Work required
If a line appears in the data below, it must appear in your answer exactly as given.

Dataset excerpts
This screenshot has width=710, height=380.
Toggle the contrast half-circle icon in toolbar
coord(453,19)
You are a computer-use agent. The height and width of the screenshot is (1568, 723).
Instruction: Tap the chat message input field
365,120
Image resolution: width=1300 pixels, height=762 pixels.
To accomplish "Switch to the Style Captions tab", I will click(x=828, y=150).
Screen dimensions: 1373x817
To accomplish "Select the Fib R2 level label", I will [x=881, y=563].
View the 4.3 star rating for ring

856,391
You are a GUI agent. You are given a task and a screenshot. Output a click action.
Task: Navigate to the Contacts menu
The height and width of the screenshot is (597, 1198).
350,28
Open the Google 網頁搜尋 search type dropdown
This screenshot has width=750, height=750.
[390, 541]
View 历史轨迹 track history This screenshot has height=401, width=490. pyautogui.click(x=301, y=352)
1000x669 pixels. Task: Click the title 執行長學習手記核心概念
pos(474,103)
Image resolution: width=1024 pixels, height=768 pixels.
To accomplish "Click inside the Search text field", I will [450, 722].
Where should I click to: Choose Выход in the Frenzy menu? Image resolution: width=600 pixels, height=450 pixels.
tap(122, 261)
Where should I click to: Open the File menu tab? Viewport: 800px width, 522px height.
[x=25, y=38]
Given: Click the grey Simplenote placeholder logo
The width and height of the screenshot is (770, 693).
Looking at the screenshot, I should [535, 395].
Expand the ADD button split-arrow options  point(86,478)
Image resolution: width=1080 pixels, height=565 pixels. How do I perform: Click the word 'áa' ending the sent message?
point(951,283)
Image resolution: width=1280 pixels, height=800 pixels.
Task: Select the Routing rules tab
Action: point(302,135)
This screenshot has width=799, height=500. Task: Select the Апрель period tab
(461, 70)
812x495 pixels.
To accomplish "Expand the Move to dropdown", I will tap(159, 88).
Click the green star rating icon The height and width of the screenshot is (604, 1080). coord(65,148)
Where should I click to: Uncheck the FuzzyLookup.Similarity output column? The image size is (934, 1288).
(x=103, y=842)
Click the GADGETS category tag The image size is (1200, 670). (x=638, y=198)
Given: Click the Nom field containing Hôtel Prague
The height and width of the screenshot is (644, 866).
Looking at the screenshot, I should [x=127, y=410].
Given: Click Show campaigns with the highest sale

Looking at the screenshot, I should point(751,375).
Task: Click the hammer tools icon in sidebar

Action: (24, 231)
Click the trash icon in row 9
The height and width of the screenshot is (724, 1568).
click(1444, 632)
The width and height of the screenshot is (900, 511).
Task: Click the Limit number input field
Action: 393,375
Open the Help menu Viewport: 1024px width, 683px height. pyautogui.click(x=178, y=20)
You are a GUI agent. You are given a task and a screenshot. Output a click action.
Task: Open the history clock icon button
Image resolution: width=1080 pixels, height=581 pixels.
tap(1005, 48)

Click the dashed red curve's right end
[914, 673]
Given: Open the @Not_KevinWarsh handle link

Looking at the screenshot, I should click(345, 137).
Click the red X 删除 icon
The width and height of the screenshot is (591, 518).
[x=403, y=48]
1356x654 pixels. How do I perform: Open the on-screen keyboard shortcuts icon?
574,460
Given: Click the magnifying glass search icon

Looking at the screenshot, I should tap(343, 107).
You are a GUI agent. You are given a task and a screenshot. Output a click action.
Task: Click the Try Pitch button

Expected output
This screenshot has width=710, height=380.
Toggle the contrast half-circle icon in toolbar
coord(453,19)
You are a computer-use agent. The height and width of the screenshot is (1568, 723).
Instruction: Tap the chat message input field
365,120
Image resolution: width=1300 pixels, height=762 pixels.
To accomplish "Switch to the Style Captions tab", I will click(x=828, y=150).
Screen dimensions: 1373x817
To accomplish "Select the Fib R2 level label", I will [x=881, y=563].
View the 4.3 star rating for ring

856,391
You are a GUI agent. You are given a task and a screenshot. Output a click action.
Task: Navigate to the Contacts menu
The height and width of the screenshot is (597, 1198).
350,28
Open the Google 網頁搜尋 search type dropdown
This screenshot has width=750, height=750.
[390, 541]
View 历史轨迹 track history This screenshot has height=401, width=490. pyautogui.click(x=301, y=352)
1000x669 pixels. Task: Click the title 執行長學習手記核心概念
pos(474,103)
Image resolution: width=1024 pixels, height=768 pixels.
To accomplish "Click inside the Search text field", I will [450, 722].
Where should I click to: Choose Выход in the Frenzy menu? Image resolution: width=600 pixels, height=450 pixels.
tap(122, 261)
Where should I click to: Open the File menu tab? Viewport: 800px width, 522px height.
[x=25, y=38]
Given: Click the grey Simplenote placeholder logo
The width and height of the screenshot is (770, 693).
Looking at the screenshot, I should [535, 395].
Expand the ADD button split-arrow options  point(86,478)
Image resolution: width=1080 pixels, height=565 pixels. How do I perform: Click the word 'áa' ending the sent message?
point(951,283)
Image resolution: width=1280 pixels, height=800 pixels.
Task: Select the Routing rules tab
Action: point(302,135)
This screenshot has width=799, height=500. Task: Select the Апрель period tab
(461, 70)
812x495 pixels.
To accomplish "Expand the Move to dropdown", I will tap(159, 88).
Click the green star rating icon The height and width of the screenshot is (604, 1080). coord(65,148)
Where should I click to: Uncheck the FuzzyLookup.Similarity output column? The image size is (934, 1288).
(x=103, y=842)
Click the GADGETS category tag The image size is (1200, 670). (x=638, y=198)
Given: Click the Nom field containing Hôtel Prague
The height and width of the screenshot is (644, 866).
Looking at the screenshot, I should [x=127, y=410].
Given: Click Show campaigns with the highest sale

Looking at the screenshot, I should point(751,375).
Task: Click the hammer tools icon in sidebar

Action: (24, 231)
Click the trash icon in row 9
The height and width of the screenshot is (724, 1568).
click(1444, 632)
The width and height of the screenshot is (900, 511).
Task: Click the Limit number input field
Action: 393,375
Open the Help menu Viewport: 1024px width, 683px height. pyautogui.click(x=178, y=20)
You are a GUI agent. You are given a task and a screenshot. Output a click action.
Task: Open the history clock icon button
Image resolution: width=1080 pixels, height=581 pixels.
tap(1005, 48)

Click the dashed red curve's right end
[914, 673]
Given: Open the @Not_KevinWarsh handle link

Looking at the screenshot, I should click(345, 137).
Click the red X 删除 icon
The width and height of the screenshot is (591, 518).
[x=403, y=48]
1356x654 pixels. How do I perform: Open the on-screen keyboard shortcuts icon?
574,460
Given: Click the magnifying glass search icon

Looking at the screenshot, I should tap(343, 107).
You are a GUI agent. You are given a task and a screenshot. Output a click action.
Task: Click the Try Pitch button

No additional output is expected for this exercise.